“Already, families have lost housing supports and more children will face homelessness in the coming years,” Lesley said.
Sequestration, he said, has forced school districts to lay off teachers and drastically reduce support services to needy students and students with disabilities. Some schools have eliminated athletics and all extracurricular activities as well as some bus routes. Head Start programs have had to close weeks early or kick children out, he added.
Sessions noted that the federal government spends $780 billion a year on 83 different welfare and poverty programs affecting children “yet poverty is now increasing, so something is wrong. We must start defining compassion and helpfulness not by how much money we spend but how many people we actually help to remove themselves out of poverty.”
A number of welfare programs dealing with children’s health and nutrition are expected to be hit by the sequestration cuts.
“The impact of our present budgetary situation on children is an issue we need to talk about,” Sessions said. “What we’ve learned is over the years many of the programs that are intended to help lower income children and others in poverty have not had the positive impact we would like them to have.”
On defense, Murray maintained that sequestration needs to be replaced with what she characterized as a “more responsible deficit reduction that would be better for our national security, long-term economic growth and our fiscal health.”
“At a time when too many Americans are still struggling to find work, civilian defense employees are being furloughed and small businesses are struggling to stay afloat, our economic recovery and our military preparedness is suffering,” Murray said. “While I believe there are responsible spending cuts to be made in defense programs, the current across-the-board cuts and future arbitrary spending reductions over the next 8 years as part of sequestration are not the answer.”
Robert Work, chief executive officer of the Center for a New American Security, expressed concern that sequestration will affect military strategy and readiness.
“For a global superpower, maintaining a force capable of fighting one major war and denying the objectives of an opportunistic aggressor in a different theater would seem to be the absolute minimum requirement,” Work said. “However, sequestration will make it virtually impossible to maintain this minimum standard. The associated defense cuts will inevitably result in a less capable future Joint Force that is less ready and less robust than at any time since the end of the Cold War.”
Sessions agreed and suggested lawmakers “work together to stave off this unwise level of cuts to defense spending.”
Meanwhile, the Subcommittee on Bankruptcy and the Courts heard U.S. Sixth Circuit Court of Appeals Judge Julia S. Gibbons testify that sequestration, resulting in a $350 million reduction in judiciary funding, has “had a devastating impact on federal court operations nationwide.”
“The judiciary cannot continue to operate at such drastically reduced funding levels without seriously compromising the constitutional mission of the federal courts,” she said.

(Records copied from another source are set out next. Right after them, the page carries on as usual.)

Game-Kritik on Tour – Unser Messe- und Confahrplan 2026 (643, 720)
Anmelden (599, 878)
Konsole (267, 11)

Funding allocations sent out to nearly 400 court units nationwide were cut 10 percent below 2012 levels. Court and probation clerks and pretrial services offices will downsize by as many as 1,000 employees during the current fiscal year as a result of funding cuts. The current staffing level of 20,100 personnel is the lowest since 1999 despite significant workload growth. Furloughs have also taken a toll.
“We are still trying to ascertain the impact of these cuts on court operations but we believe the staffing losses are resulting in the slower processing of civil and bankruptcy cases which will impact individuals, small businesses, and corporations seeking to resolve disputes in the federal Courts,” Gibbons said.
Security at courthouses is suffering. Sequestration has resulted in a 30 percent cut in funding for court security systems and equipment. Court security officers are being required to work reduced hours, creating security vulnerabilities throughout the system.
Perhaps hardest hit is the public defender system which already was facing a 5 percent budget cut when sequestration went into effect.
“We are on the verge of being crippled, and we’re a model of quality and efficiency,” said Michael S. Nachmanoff, federal public defender for the Eastern District of Virginia.
But Sessions expressed doubt that the judiciary faces significant issues as a result of sequestration.
“I think cuts are delivering justice today just as well as they were before these cuts took place,” Sessions said. “I don’t have any doubt about it.”